Open etbartell opened 4 years ago
I'm mentioning @Anthony-Howell-PhD to make sure he is getting the notifications.
That code looks fine, it could be something you are doing earlier. Can you include a reproducible example?
Here's everything I'm running up to that point: Step 1: Load packages
library(sf)
library(tidyverse)
library(tigris)
library(tidycensus)
library(ggrepel)
library(dplyr)
options(tigris_use_cache=TRUE)
options(tigris_class="sf")
Step 2: Input Census API Key
census_api_key("8eab9b16f44cb26460ecbde164482194b7052772")
Step 3: Get education data and create a data frame (see screenshot below for acs at this point)
acs <- get_acs("tract", table = "B15003", cache_table = TRUE,
geometry = TRUE, state = "AZ", county = "Maricopa County",
year = 2017, output = "tidy")
Step 4: Transform data to grouped factor levels (see screenshot for transformed acs after this step)
acs <-
acs %>%
mutate( id = str_extract(variable, "[0-9]{3}$") %>% as.integer ) %>%
# variable 1 is the "total", which is just the sum of the others
filter(id > 1) %>%
mutate(education = case_when(
id %>% between(2, 16) ~ "No HS diploma",
id %>% between(17, 21) ~ "HS, no Bachelors",
id > 21 ~ "At Least a Bachelors"
)) %>%
group_by(GEOID, education) %>%
summarise(estimate = sum(estimate))
This code works for me.
# load libraries
library(sf)
library(tidyverse)
library(tigris)
library(tidycensus)
library(ggrepel)
options(tigris_use_cache=TRUE)
options(tigris_class="sf")
census_api_key("8eab9b16f44cb26460ecbde164482194b7052772")

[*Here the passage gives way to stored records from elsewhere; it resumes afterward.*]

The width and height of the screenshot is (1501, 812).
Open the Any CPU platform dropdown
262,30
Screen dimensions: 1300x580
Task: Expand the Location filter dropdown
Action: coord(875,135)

#Bring in 2017 variable related to educational attainment
acs <- get_acs("tract", table = "B15003", cache_table = TRUE,
geometry = TRUE, state = "AZ", county = "Maricopa County",
year = 2017, output = "tidy")
acs
#The educational attainment splits things out to quite a few levels (with one for “finished 4th grade” and another for “finished 5th grade” and so on), so I’ll collapse them down to a handful of categories.
acs <- acs %>%
mutate(
id = str_extract(variable, "[0-9]{3}$") %>% as.integer
) %>%
# variable 1 is the "total", which is just the sum of the others
filter(id > 1) %>%
mutate(education =case_when(
id %>% between(2, 16) ~ "No HS diploma",
id %>% between(17, 21) ~ "HS, no Bachelors",
id > 21 ~ "At Least a Bachelors"
)) %>%
group_by(GEOID, education) %>%
summarise(estimate = sum(estimate))
acs
Yeah I copy-pasted your code just to make sure I didn't miss something and it's still giving me the same result. I know conceptually what each step is supposed to do to the data but for some reason it's ignoring everything except the "summarise" step.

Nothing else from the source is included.